## ASSIGNMENT
Look through the entries below and extract exactly the lines from the one containing "Click the bookmark" through the one containing "the Most Recent", ends included.

## DATA PROVIDED

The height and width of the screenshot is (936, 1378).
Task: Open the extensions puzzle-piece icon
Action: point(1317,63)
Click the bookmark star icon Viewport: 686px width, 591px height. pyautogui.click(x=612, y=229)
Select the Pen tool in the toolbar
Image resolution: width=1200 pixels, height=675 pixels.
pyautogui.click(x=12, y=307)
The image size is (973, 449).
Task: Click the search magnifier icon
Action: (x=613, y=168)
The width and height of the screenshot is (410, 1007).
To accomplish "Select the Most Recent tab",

--

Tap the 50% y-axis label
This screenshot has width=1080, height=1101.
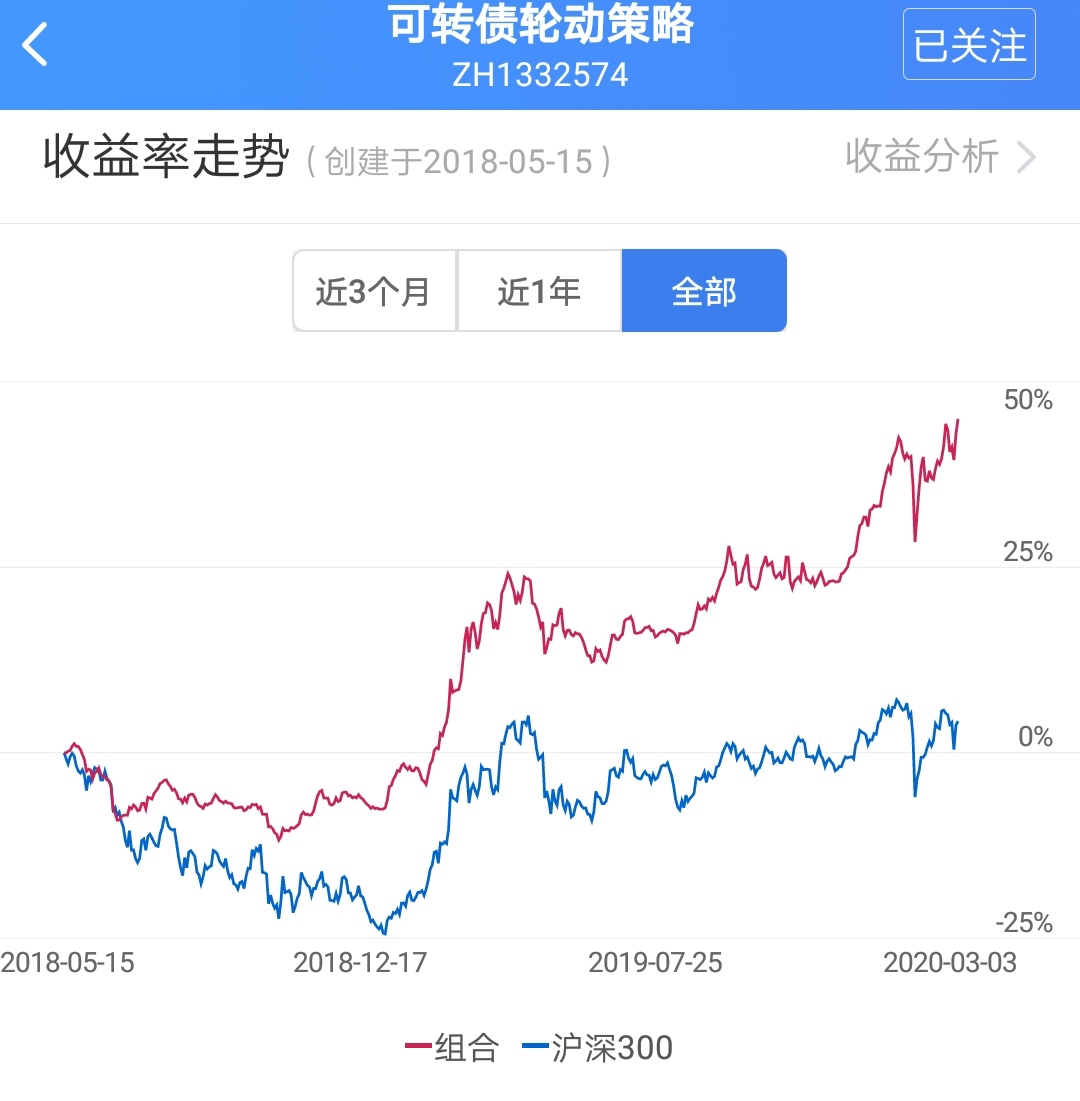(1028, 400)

## FINAL ANSWER
Click the bookmark star icon Viewport: 686px width, 591px height. pyautogui.click(x=612, y=229)
Select the Pen tool in the toolbar
Image resolution: width=1200 pixels, height=675 pixels.
pyautogui.click(x=12, y=307)
The image size is (973, 449).
Task: Click the search magnifier icon
Action: (x=613, y=168)
The width and height of the screenshot is (410, 1007).
To accomplish "Select the Most Recent tab",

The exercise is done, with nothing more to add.